MATH167R: Importing and Exploring Data

Peter Gao

Warm-up

  1. What is the main difference between matrices and data frames?

  2. What does the following code do?

    B <- diag(1, nrow = 4)
    B <- B + .01
    print(B[2, 3])

Warm-up

Answer:

  1. Matrices only contain one type of data whereas each column of a data frame may contain a different type of data.

  2. B <- diag(1, nrow = 4)
    B <- B + .01
    B
         [,1] [,2] [,3] [,4]
    [1,] 1.01 0.01 0.01 0.01
    [2,] 0.01 1.01 0.01 0.01
    [3,] 0.01 0.01 1.01 0.01
    [4,] 0.01 0.01 0.01 1.01

Overview of today

  • Importing and downloading data
  • Descriptive statistics and summaries
  • Filtering and sorting data
  • Pipe notation

Importing data

Today we’ll use the flights data to practice our data exploration skills.

R Packages

  • Packages bundle together code, data, and documentation in an easy to share way.
  • They come with code that others have written to extend the functionality of R.
  • Packages can range from graphical software, to web scraping tools, statistical models for spatio-temporal data, microbial data analysis tools, etc.=

Downloading packages

  • The most popular package repository is the Comprehensive R Archive Network, or CRAN
  • Other popular repositories include Bioconductor and Github

Installing packages

If a package is available on CRAN, like most packages we will use for this course, you can install it using install.packages():

You can also install by clicking Install in the Packages tab through RStudio.
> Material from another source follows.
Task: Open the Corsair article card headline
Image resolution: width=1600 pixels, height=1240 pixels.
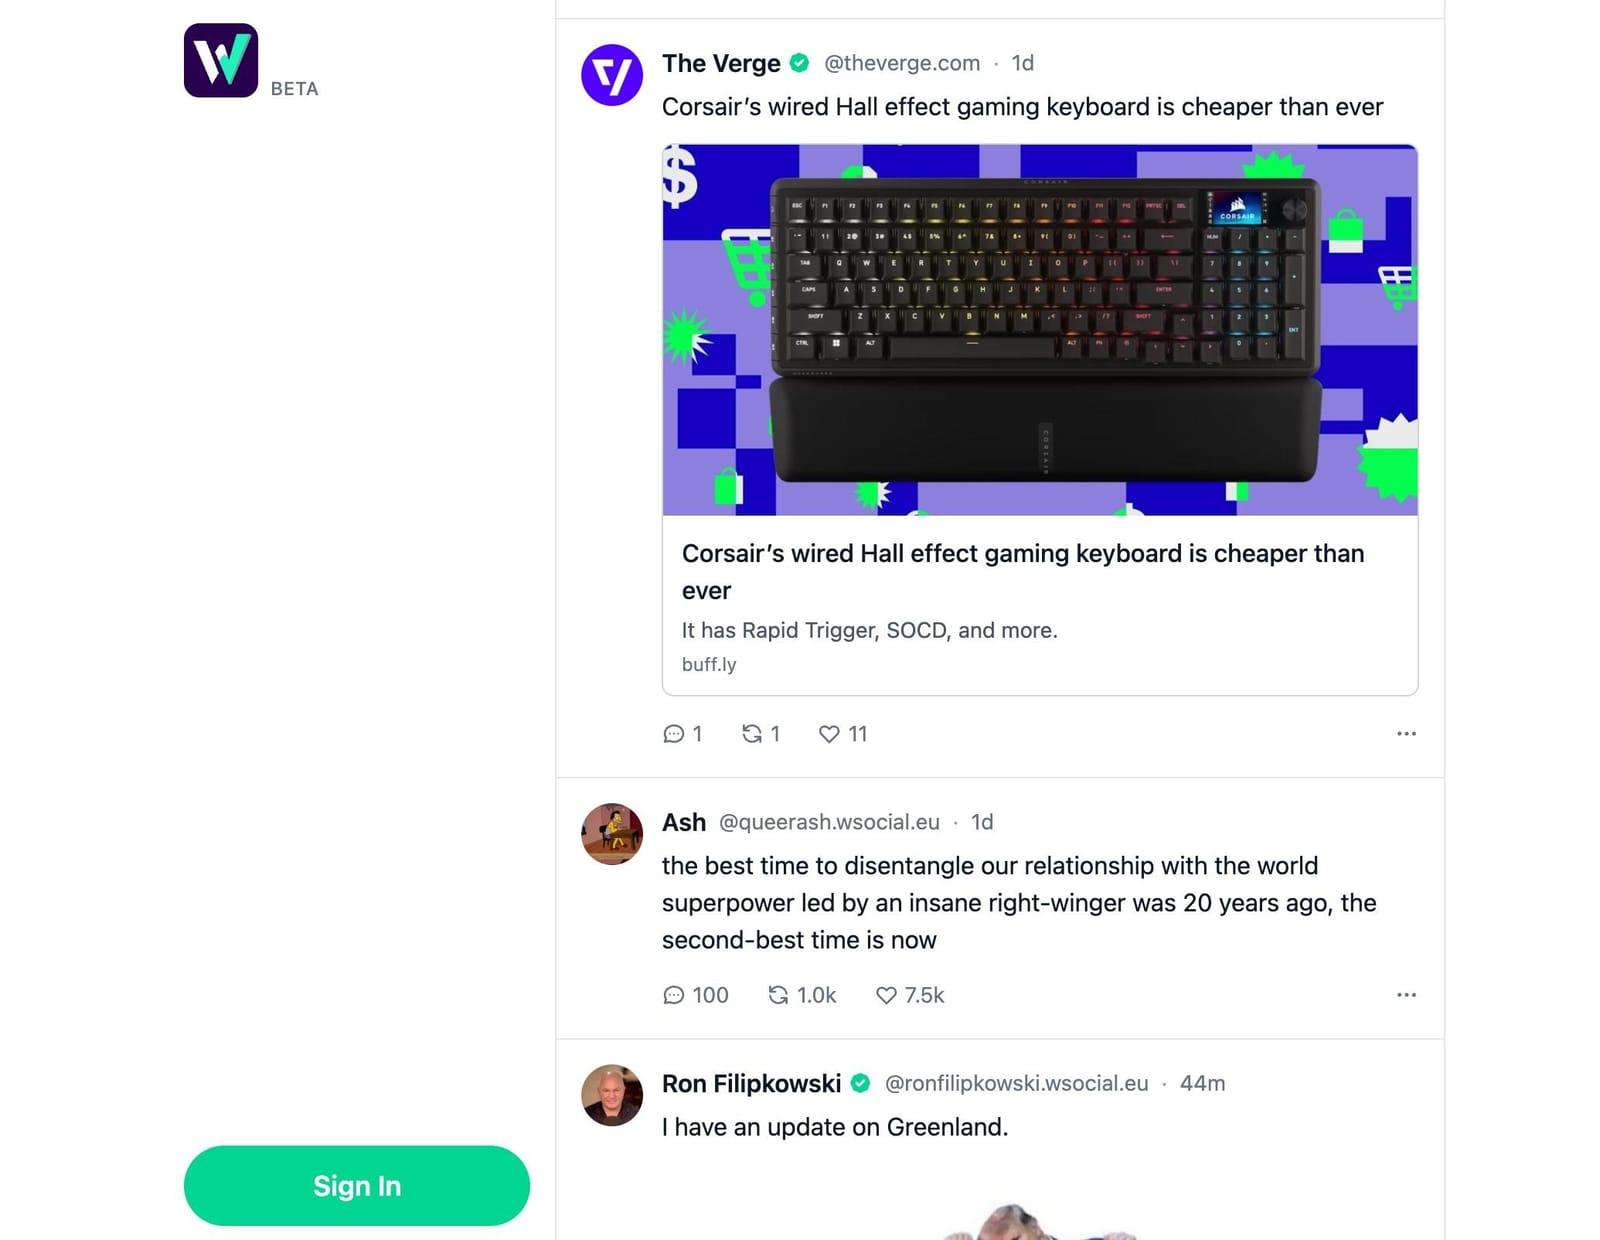Action: pos(1023,572)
For the most part, after you install a package, it is saved on your computer until you update R, and you will not need to re-install it. Thus, you should never include a call to install.packages() in any .R or .Rmd file!

Loading packages

After a package is installed, you can load it into your current R session using library():

Note that unlike install.packages(), you do not need to include the package name in quotes.

Loading packages

Loading a package must be done with each new R session, so you should put calls to library() in your .R and .Rmd files.

This can be done in the opening code chunk. If it is a .Rmd, you can set the parameter include = FALSE to hide the messages and code if the details are unimportant for the reader.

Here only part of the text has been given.